The Crossing(89)
I never seen it no darker, said Boyd.
I know it. I think it’s fixin to rain.
In the morning when they walked out along the crest of the rise and looked off to the north there was no fire nor smoke of fire. The weather had moved on and the day was clear and still. There was nothing at all out there on the rolling grasslands.
This is some country, said Billy.
You reckon they’ve done skeedaddled?
We’ll find em.
They rode out and began to cut for sign a mile to the north. They found the cold dead fire and Billy squatted and blew into the ashes and spat into the coals but there was no faintest hiss to them.
They never built a fire this mornin.
You reckon they seen us?
No.
No tellin how early they might of left out of here.
I know it.
What if they’re laid up somewheres fixin to drygulch us?
Drygulch us?
Yeah.
Where’d you hear that at?
I dont know.
They aint laid up noplace. They just got a early start is all.
They mounted up and rode on. They could see the trace of the horses where they’d gone through the grass.
We need to be careful and not top one of these rises and just come up on em, Boyd said.
I thought about that.
We could lose their track.
We wont lose it.
What if the ground turns off hard and rocky? You thought about that?
What if the world ends, said Billy. You thought about that?
Yeah. I thought about it.
Midmorning they saw the riders entrained along a ridge two miles to the east driving the horses before them. An hour later they came into a road running east and west and they sat the horse in the road and studied the ground. In the dust were the tracks of a large remuda of horses and they looked out down the road to the east the way the remuda had gone. They turned east along the road and by noon they could see before them the sometime haze of dust drifting off the low places in the road where the horses had gone. An hour later and they came to a crossroads. Or they came to a place where a Bullied rut ran down out of the mountains from the north and crossed and continued on over the rolling country to the south. Sitting in the road astride a good american saddlehorse was a small dark man of indeterminate age in a John B Stetson hat and a pair of expensive latigo boots with steeply undershot heels. He’d pushed the hat back on his head and he was quietly smoking a cigarette and watching them approach along the road.
Billy slowed the horse, he studied the terrain about for other horses, other riders. He halted the horse at a small distance and thumbed back his own hat. Buenos días, he said.

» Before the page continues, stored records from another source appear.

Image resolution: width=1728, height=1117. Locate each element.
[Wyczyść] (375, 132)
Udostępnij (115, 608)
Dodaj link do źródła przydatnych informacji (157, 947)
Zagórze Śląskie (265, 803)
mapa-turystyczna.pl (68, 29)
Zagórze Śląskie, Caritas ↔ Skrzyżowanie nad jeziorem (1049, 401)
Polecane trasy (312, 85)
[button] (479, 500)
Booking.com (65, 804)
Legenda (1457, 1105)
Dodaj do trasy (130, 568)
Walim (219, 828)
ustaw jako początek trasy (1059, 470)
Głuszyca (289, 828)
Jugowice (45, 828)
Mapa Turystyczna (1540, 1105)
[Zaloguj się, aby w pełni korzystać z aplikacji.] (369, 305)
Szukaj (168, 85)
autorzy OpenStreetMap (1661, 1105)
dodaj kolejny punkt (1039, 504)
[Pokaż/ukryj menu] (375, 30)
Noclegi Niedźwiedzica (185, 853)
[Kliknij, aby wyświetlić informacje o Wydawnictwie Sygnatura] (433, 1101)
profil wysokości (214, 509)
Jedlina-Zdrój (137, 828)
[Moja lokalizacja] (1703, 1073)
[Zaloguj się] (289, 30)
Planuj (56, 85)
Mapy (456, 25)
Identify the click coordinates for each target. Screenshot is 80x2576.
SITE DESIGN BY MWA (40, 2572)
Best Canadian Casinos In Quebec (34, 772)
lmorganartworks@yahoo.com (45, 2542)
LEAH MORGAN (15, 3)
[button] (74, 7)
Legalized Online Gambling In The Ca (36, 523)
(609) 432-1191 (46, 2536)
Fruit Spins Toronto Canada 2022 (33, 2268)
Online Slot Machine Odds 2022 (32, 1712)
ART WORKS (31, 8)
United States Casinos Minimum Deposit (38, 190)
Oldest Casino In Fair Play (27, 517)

The man studied them briefly with his black eyes. His hands were folded loosely over the pommel of his saddle before him and the cigarette burned loosely between his fingers. He shifted slightly in the saddle and looked off down the rutted track behind him where the faint dust of the driven remuda yet hung lightly in the air like a haze of summer pollen.
What are your plans? he said.
Sir? said Billy.
What are your plans. Tell me your plans.
He raised the cigarette and drew slowly upon it and blew the smoke slowly before him. He seemed not to be in a hurry about anything.
Who are you? said Billy.
My name is Quijada. I work for Mr Simmons. I am superintendent of the Nahuerichic.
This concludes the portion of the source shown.